Lebih lanjut Hatta Ali mengungkapkan kasus-kasus yang ditangani Adi Andojo dulu, sampai sekarang masih menjadi rujukan yurisprudensi para hakim, seperti kasus Raden Sonson Natalewaga, Marsinah, dan Muchtar Pakpahan.
Berkat istri
Salah satu kasus lain yang mengangkat nama Adi Andojo mengegerkan secara nasional adalah membongkar kasus dugaan kolusi di MA dalam perkara Gandhi Memorial School. Keberanian ini membuat Adi Andojo harus berhadapan dengan pimpinan dan koleganya di MA. Bahkan, dia hampir disingkirkan dari MA. Selain itu bapak empat anak ini mendapat ancaman akan dibunuh.

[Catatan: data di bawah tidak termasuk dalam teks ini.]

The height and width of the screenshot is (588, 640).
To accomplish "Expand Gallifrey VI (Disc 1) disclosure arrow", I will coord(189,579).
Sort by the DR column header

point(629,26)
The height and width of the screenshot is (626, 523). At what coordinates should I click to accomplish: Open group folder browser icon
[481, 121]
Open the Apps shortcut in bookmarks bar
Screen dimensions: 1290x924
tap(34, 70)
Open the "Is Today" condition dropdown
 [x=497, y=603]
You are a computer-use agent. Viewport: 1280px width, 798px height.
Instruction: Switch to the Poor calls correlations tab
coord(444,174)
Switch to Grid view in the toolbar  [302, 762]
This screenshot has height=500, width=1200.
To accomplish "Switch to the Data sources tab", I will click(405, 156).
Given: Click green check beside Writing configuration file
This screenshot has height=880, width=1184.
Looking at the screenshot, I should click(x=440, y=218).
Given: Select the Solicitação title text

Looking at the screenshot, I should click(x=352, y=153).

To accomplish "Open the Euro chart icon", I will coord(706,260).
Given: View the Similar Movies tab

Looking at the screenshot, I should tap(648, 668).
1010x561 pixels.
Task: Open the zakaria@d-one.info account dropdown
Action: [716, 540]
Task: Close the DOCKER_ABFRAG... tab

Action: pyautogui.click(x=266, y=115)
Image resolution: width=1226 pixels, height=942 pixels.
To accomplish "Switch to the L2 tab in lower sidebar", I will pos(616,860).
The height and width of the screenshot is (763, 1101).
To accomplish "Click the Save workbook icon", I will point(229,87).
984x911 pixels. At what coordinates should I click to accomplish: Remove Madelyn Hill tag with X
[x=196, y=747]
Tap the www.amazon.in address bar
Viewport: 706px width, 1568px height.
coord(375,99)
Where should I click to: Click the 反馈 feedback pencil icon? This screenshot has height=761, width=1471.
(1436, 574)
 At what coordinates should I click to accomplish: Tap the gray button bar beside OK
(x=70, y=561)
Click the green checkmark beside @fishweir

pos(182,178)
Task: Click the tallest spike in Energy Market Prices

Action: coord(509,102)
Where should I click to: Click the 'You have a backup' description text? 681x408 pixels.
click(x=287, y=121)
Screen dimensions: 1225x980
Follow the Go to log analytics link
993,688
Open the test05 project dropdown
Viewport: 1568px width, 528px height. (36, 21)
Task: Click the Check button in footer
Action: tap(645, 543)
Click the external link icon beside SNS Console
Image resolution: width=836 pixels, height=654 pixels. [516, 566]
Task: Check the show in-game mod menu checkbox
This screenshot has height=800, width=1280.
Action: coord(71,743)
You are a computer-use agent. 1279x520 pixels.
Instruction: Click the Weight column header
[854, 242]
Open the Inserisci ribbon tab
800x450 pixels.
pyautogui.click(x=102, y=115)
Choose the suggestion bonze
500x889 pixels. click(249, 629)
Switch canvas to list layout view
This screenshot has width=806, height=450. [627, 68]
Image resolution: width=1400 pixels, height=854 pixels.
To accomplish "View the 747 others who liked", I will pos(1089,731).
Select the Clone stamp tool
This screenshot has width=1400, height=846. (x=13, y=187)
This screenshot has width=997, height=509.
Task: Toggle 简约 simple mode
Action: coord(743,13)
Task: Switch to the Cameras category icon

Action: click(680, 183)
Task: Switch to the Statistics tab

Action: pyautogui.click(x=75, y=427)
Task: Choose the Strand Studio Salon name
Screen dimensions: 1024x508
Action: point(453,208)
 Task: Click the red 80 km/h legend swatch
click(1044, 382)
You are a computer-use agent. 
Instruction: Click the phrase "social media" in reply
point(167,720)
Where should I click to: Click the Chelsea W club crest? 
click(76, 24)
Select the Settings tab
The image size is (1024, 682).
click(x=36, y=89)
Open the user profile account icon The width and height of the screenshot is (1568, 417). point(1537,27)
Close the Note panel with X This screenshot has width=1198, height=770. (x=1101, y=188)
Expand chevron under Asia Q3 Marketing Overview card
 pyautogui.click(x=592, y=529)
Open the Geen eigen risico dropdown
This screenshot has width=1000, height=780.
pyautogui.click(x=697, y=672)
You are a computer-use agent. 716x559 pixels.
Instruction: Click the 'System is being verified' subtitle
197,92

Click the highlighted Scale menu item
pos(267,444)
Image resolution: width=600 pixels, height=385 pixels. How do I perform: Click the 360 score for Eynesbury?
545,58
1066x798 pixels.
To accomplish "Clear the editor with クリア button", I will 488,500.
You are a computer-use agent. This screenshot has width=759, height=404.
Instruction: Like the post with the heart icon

Berkaitan dengan kasus-kasus yang ditangani oleh Adi Andojo, masyarakat memberikan julukan kepada alumnus FH Universitas Indonesia sebagai hakim yang jujur, bersih, sederhana, dan berani menegakkan kebenaran. Tak mengherankan DPP Ikadin memberikan penghargaan sebagai hakim teladan dan hakim panutan.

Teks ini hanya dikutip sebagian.